Obama was speaking after talks with Italian President Giorgio Napolitano in Rome, ahead of the start of the Group of Eight summit in the town of L’Aquila.

“It is very important for the world community to speak to countries like Iran and North Korea and encourage them to take a path that does not result in a nuclear arms race in places like the Middle East,” Obama said.

But Obama’s Secretary of State Hillary Clinton seems to have another opinion…

In an interview late Tuesday, Clinton claimed that Washington would call for “even stricter” sanctions against Tehran if the Obama administration’s policy of engagement with Iran failed.

The United States will call for “even stricter sanctions on Iran to try to change the behavior of the regime,” Clinton said.
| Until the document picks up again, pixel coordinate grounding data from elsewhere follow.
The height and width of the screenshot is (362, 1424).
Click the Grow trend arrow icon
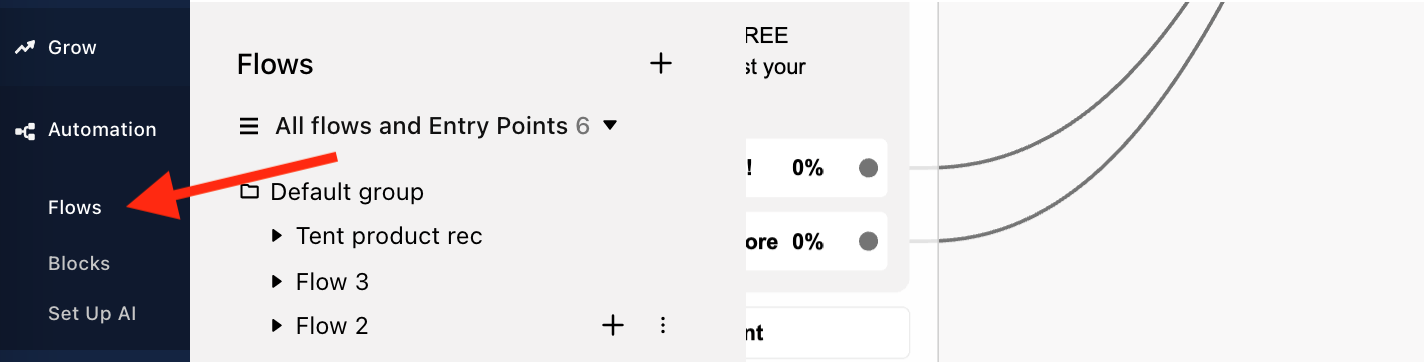point(26,47)
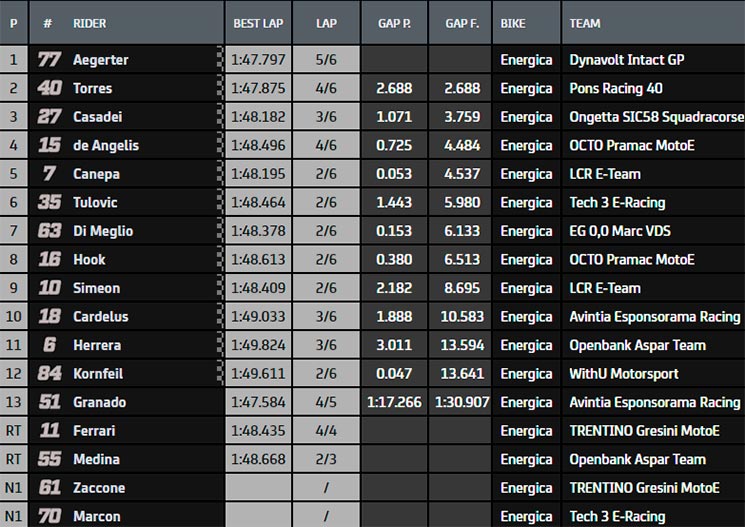The image size is (745, 527).
Task: Click the TEAM column header
Action: tap(585, 23)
Washington remained concerned about what she called Iran’s “pursuit of nuclear weapons,” which could “be very destabilizing in the Middle East and beyond,” Clinton told the private television network Globovision.

“We would ask the world to join us in imposing even stricter sanctions on Iran to try to change the behavior of the regime,” Clinton said in the interview, which was broadcast late Tuesday.
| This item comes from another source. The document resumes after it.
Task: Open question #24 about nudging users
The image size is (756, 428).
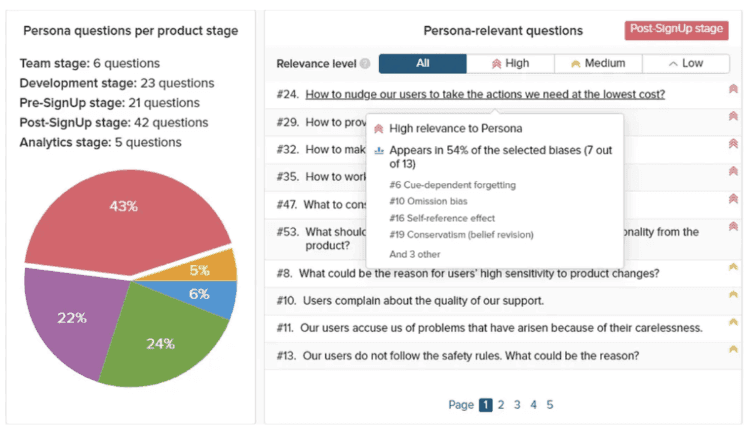Action: pyautogui.click(x=485, y=95)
“We have seen in the last weeks that Iran has not respected its own democracy,” Clinton claimed in another interference in the Iranian affairs following the Presidential election that saw President Mahmoud Ahamdinejad return to power. “It has taken actions against his own citizens for peacefully protesting,” Clinton claimed, referring to street demonstrations challenging the re-election of President Mahmoud Ahmadinejad.

“I think it is not a very smart position to ally with a regime that is being rejected by so many of their own people,” Clinton said in the interview. The administration of President Barack Obama, Clinton added, thinks “it is not in the best interest” of the world to be doing business with Iran that would “promote the regime… that is not smart.”